Dataset records:
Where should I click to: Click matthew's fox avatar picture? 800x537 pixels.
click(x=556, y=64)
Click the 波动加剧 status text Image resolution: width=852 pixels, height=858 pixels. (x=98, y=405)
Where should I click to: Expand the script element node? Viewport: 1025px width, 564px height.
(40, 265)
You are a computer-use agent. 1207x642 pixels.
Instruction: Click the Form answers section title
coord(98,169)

_SHORT TASK_. Write out all the lines above again, requests included, and raise every coordinate in the answers by 34.

_ANSWER_.
Where should I click to: Click matthew's fox avatar picture? 800x537 pixels.
click(x=590, y=98)
Click the 波动加剧 status text Image resolution: width=852 pixels, height=858 pixels. (x=132, y=439)
Where should I click to: Expand the script element node? Viewport: 1025px width, 564px height.
(74, 299)
You are a computer-use agent. 1207x642 pixels.
Instruction: Click the Form answers section title
coord(132,203)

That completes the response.